An exact copy of the lines from the one containing "Switch to the TreeMap view" through the final line of the records is the only acceptable answer.

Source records
= Beginning of Section =
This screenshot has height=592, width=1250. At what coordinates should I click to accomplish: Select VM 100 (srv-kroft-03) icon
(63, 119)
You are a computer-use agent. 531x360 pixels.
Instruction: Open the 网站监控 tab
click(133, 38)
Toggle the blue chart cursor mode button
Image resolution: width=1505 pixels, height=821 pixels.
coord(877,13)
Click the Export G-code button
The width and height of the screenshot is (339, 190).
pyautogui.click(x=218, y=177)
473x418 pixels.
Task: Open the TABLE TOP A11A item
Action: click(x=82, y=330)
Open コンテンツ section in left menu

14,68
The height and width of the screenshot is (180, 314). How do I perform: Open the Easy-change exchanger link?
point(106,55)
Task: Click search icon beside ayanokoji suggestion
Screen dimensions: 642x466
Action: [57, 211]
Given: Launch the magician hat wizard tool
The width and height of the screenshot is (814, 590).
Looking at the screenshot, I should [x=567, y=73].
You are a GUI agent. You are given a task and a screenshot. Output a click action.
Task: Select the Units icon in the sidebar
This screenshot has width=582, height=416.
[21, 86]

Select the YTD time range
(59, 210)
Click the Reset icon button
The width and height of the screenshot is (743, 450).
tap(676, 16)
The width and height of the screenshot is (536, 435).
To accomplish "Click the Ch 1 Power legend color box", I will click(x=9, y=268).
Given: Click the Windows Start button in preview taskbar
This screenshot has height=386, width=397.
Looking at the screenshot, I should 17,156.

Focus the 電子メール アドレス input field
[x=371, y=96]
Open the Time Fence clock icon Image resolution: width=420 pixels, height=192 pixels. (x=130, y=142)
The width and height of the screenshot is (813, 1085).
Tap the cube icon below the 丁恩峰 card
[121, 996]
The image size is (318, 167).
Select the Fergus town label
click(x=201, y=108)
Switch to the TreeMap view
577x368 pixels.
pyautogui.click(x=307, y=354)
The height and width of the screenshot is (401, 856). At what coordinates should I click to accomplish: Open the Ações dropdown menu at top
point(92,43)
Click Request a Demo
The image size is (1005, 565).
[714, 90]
= End of Section =
◆ **Task output**
Switch to the TreeMap view
577x368 pixels.
pyautogui.click(x=307, y=354)
The height and width of the screenshot is (401, 856). At what coordinates should I click to accomplish: Open the Ações dropdown menu at top
point(92,43)
Click Request a Demo
The image size is (1005, 565).
[714, 90]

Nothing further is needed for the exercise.